Thursday, June 23, 2011

Design Pedagogies

Koehler and Mishra's article examining technological pedagogical content knowledge fits into a larger conversation about how people - not just teachers and graduate students - feel about design pedagogies. In a meta sort of way, the article reaffirms many of the key trends in composition studies by testing design pedagogy on people who are generally thought of as its practitioners or purveyors. In the same way, by building from Lee Shulman's (1986) idea of pedagogical content knowledge, this article theorizes something that a colleague and I tried to carry out last semester... here's a run down of what we did, why we did it and how it connects to the Koehler and Mishra.

Problems and finding solutions = better pedagogy

Visual rhetoric was a term I had never encountered before I got to MSU. I knew it existed, but had never been in a discipline that valued it or theorized it in any real way. Curious as I sometimes can be, I wanted to investigate the tenets of visual rhetoric and its place in the writing curriculum.

Oddly enough, the first place I turned was resumes. To me, resumes represented a good entry place. So I bought Robin William's "The Non-Designer's Design Book" and started theorizing how I might teach visual rhetoric, through resumes, with technology.

What resulted is a workshop that uses Adobe's inDesign as a mechanism for teaching visual rhetoric. We made this decision based on our own pedagogical content knowledge. What we did, in many ways, represents the amalgam that Shulman and Koehler & Mishrata talk about.
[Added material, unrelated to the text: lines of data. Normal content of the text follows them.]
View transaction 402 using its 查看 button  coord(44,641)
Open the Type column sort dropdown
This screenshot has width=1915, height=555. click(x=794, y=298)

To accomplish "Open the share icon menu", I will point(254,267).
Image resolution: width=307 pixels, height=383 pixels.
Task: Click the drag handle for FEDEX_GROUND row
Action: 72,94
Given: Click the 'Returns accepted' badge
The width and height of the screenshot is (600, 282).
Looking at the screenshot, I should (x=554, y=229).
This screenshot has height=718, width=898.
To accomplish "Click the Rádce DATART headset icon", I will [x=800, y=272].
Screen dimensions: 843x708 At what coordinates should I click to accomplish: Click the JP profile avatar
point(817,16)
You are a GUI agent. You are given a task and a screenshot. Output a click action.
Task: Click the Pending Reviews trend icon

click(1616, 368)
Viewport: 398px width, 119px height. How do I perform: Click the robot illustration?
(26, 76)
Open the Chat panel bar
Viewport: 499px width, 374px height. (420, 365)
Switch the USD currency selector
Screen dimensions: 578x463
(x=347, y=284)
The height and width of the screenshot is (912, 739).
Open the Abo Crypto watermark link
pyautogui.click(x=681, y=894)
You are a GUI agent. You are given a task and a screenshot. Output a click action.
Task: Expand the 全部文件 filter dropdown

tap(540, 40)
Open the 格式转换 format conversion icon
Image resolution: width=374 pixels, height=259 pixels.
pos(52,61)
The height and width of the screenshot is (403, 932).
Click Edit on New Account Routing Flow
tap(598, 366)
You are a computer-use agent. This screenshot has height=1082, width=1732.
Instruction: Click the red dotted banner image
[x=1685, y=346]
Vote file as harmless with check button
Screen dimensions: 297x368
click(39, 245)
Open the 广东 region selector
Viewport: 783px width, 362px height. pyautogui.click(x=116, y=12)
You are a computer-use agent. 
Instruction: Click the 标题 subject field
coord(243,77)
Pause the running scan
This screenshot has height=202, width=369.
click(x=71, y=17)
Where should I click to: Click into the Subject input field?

Faced with a design problem of sorts, we collaborated to find a technology that'd help mediate our process. We considered the content, how we wanted to represent that content - through play and design pedagogies - and what we knew and could deploy.

We ultimately developed a workshop that allows for all of these using an interface that had otherwise been reserved for things like laying out print and web documents.

At one level our project deployed design pedagogy by allowing the student/writers in the workshop to look at available designs, design for themselves and then, in the end, have a new design. At another level, like the folks in Koehler and Mishrata's study, we were faced with a problem that needed a pedagogical solution.

Judging by our conversations in session, we also had an affinity for design pedagogies. Many of our proprietary technologies built off "available designs." Also, what we did was, I think, fun and successful which echoes the momentum of this article.

Teachers really ought to be exposed to this type of thinking in professional development situations. Even if new technologies don't arise, perhaps they'll think of old technologies in new ways. This of course requires that teachers think on a project by project basis, consider learning goals and evaluate the affordances of already available designs.

1 comment:

  1. I happened to see some of the marked-up resumes from the workshop, Mike. Great stuff!